Europe is the only region worldwide to have recorded positive M&A performance in 2019, with European dealmakers marginally outperforming their regional index by +0.6pp (percentage points) over the last 12 months, according to the latest results from Willis Towers Watson’s Quarterly Deal Performance Monitor (QDPM), run in partnership with Cass Business School. 

Europe is the only region worldwide to have recorded positive M&A performance in 2019, with European dealmakers marginally outperforming their regional index by +0.6pp (percentage points) over the last 12 months, according to the latest results from Willis Towers Watson’s Quarterly Deal Performance Monitor (QDPM), run in partnership with Cass Business School. North American and Asia-Pacific acquirers continue to struggle to unlock value from their deals, underperforming their regional indices during 2019 by -5.6pp and -3.2pp respectively. 

The number of deals so far completed worldwide in 2019 is 699, significantly down compared to 2018 (904) and the market is on course to seeing the lowest annual volume since 2010 (688). Sixty per cent of these deals have failed to add shareholder value in 2019. 

Jana Mercereau, Head of Corporate Mergers and Acquisitions for Great Britain, says: “As we reach the end of the decade, 2019 shows a sharp decline in global deal volume, potentially the slowest pace in M&A activity since 2011, with the market having become a more nervous place and dealmakers having had to confront increasingly complex governance issues to complete transactions.” 

Europe’s positive result was achieved despite continued poor performance from UK buyers (-3.7pp). During the same period, acquirers from North America underperformed their regional index by -7.1pp, and Asia-Pacific acquirers failed to replicate their outperformance in the third quarter and showed an underperformance of -1.0pp. 

“European acquirers have not only outperformed their counterparts in North America and Asia-Pacific for the last two years, but also completed the fewest deals of any region in this period. This trend points to the benefits of a more disciplined market with corporations focusing on core competencies and prioritising strategic deals,” says Mercereau. 

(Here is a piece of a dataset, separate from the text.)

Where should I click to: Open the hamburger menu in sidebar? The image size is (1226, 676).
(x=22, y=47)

Based on share-price performance, acquirers worldwide have now on average failed to add value for nine consecutive quarters, underperforming the Global Index by -4.8pp over the past year, and -5.5pp (percentage points) in the last three months, for deals valued over USD100 million. Based on share price performance, additional findings revealed by the study include: 

• Large deals – The annual volume year to date in 2019 is currently at 138 – the lowest annual volume since 2013. 

• China – The number of deals completed by Chinese dealmakers has dramatically declined year on year from a record high of 243 in 2015 to just 72 in 2019. This drop in Chinese-led deals is consistent with a wider trend for fewer M&A deals across Asia. 

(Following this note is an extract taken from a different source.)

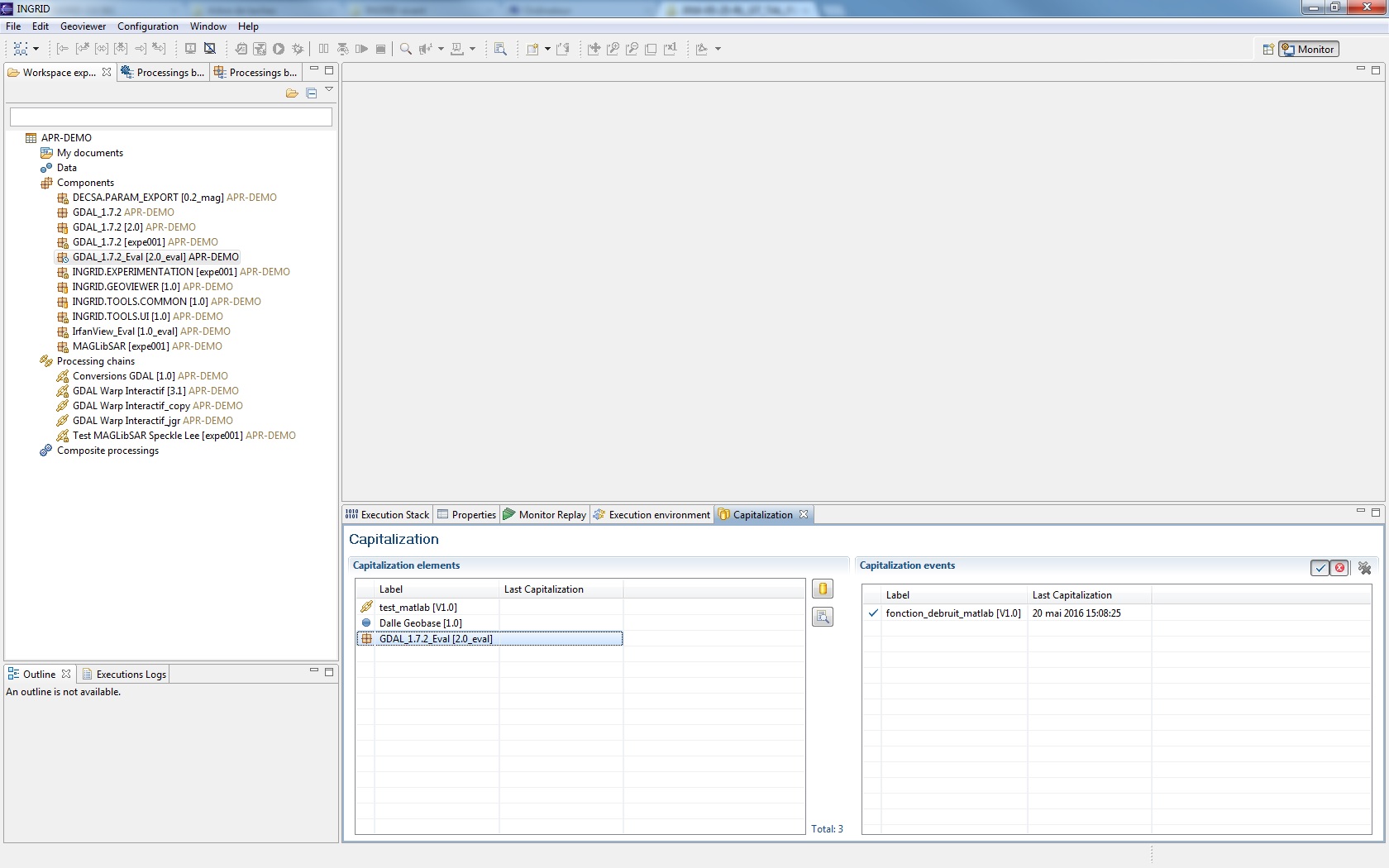1389x868 pixels.
Task: Click the clear events icon in Capitalization events
Action: 1364,568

• Domestic vs Cross-border – Domestic deals dropped significantly from 638 in 2018 to 448 in 2019. This compares to cross-border deal volumes which managed to hold up over the same period, with 266 completed in 2018 compared to 251 in 2019.

• Closing speed – M&A transactions are taking longer to close, with deals completed so far in 2019 taking on average 141 days to execute compared to 120 days in 2018.

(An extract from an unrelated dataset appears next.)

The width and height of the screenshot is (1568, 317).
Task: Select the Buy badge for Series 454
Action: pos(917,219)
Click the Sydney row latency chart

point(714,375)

• Long-term winners – Based on share price performance, companies engaged with M&A deals have outperformed the market by an average of +2.4pp since 2008. 

”As we move into a new decade, global dealmaking is likely to experience a continued hangover in 2020, with protectionism, a US presidential election and financial market volatility acting as a brake on M&A activity,” says Mercereau. “A drop in available deals, however, is likely to force buyers – armed with record levels of capital and access to debt – to be more selective and by applying a clear-cut strategic rationale and thorough due diligence many will succeed in bucking the global negative trend to execute quality deals that add real value. 

“The recent election results in Britain have already had an immediate positive impact on the British currency. We may now see a resurgence of activity both from and in Britain given the decreased level of uncertainty.”